Once the optimal combination of interventions has been selected, one needs to think carefully about the sequence in which they should be implemented, and plot their implementation on a time-scale to see at what point in the future they’ll be realized. Again, it is very important to think about the implications of implementing individual measures for the dynamics of the whole system and to avoid undesirable trade-offs, path-dependencies, and lock-ins. Furthermore, delays within the system need to be taken into account. In essence there are four types of delays (Stroh, 2015):

  • The delay between the change in a condition and the awareness that the condition has changed
  • The delay between our awareness and our decision to act
  • The delay between the decision to act and implementation
  • The delay between implementation and corresponding changes in conditions 

Long term planning, and creating the time needed for the effect of interventions to grow is essential.  At the same time, it is crucial to achieve some success quickly to maintain momentum and energy within the organization and in society for the implementation of other interventions. To achieve this, we recommend the following considerations:

  • Defining quick wins to create momentum forward, so long as addiction to short terms fixes or fixes aimed at non-structural changes are avoided.
  • Defining a number of mid-term goals which are enabled by these first quick-wins and build upon and reinforce these first steps. Likewise, mid-term goals should also pave the way for the interventions which will follow. Where the implementation of mid-term interventions is a prerequisite for more long-term aspirations, these are prioritized above others.

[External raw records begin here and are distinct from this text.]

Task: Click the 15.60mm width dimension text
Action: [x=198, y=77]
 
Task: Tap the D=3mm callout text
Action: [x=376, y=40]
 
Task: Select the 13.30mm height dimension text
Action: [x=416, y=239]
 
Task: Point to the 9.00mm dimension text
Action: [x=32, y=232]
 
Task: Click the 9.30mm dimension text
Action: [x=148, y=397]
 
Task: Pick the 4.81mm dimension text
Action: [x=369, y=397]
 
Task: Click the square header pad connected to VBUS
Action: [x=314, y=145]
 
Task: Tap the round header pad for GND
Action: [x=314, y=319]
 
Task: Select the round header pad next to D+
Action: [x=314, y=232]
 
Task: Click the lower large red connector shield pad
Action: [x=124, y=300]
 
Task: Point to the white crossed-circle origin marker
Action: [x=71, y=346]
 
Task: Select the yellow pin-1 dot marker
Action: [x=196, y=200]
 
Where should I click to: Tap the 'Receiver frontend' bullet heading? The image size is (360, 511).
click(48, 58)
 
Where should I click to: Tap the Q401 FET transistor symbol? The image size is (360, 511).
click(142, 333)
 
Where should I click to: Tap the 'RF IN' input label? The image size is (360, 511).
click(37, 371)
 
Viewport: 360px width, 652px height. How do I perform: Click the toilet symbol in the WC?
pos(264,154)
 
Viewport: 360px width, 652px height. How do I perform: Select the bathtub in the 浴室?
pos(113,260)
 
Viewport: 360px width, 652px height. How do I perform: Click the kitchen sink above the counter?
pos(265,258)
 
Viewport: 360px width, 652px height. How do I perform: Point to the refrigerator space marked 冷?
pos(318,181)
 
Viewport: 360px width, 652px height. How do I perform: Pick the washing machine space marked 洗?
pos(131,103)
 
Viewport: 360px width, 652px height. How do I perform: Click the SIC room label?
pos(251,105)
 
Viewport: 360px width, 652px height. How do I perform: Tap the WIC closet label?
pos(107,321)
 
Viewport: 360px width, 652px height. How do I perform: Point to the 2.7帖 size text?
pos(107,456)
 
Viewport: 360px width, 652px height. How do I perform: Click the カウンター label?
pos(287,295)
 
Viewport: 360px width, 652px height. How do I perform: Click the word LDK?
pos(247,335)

Because of a delays within the system, it is very important to take into account the build-up period required for these measures to have an impact.
  • Defining one or two more ambitious interventions at the end of the roadmap’s timespan: make sure that interventions proposed on the short and medium term strengthen the feasibility and effectiveness of these measures rather than weakening it or creating lock-ins which hamper their implementation.

Step 5: Continuous re-evaluation

Continuous re-evaluation of the roadmap is essential. It ensures that people can make necessary course corrections in systems that are ultimately too complex and dynamic to fully predict (Stroh, 2015). Continuous monitoring of the effectiveness of interventions that have been implemented, and continuous learning and observation regarding the way in which the system behaves ensures that measures are adapted or dropped when necessary, and that new options for intervening in the system continue to be explored. Re-evaluation of end-goals, or even the vision and values underlying these goals may also be necessary, albeit on a less frequent basis.   

7. Conclusions

7.1 Conclusions: How to further apply systems thinking to strategic development

Often organizations have a wide range of stakeholders, internal interests, large networks, and conflicting priorities, which may at times form a barrier for developing a central vision that everyone within the organization can agree upon and see their role in realizing. The application of systems thinking can serve a role in providing means for bringing together different stakeholders, establishing common ground between them, and enabling them to communicate and think systemically about their role in the realization of larger organizational goals.

While we, as an outside organization, are unable to decide for others which strategic pathways are the best forward, we belive that our methods can be used effectively by individuals and organizations to capitalize on their network’s existing strengths and expertise and to define new, high leverage focus areas. Especially when addressing impacts in complex systems such as the European food system, a systems thinking approach is particularly valuable.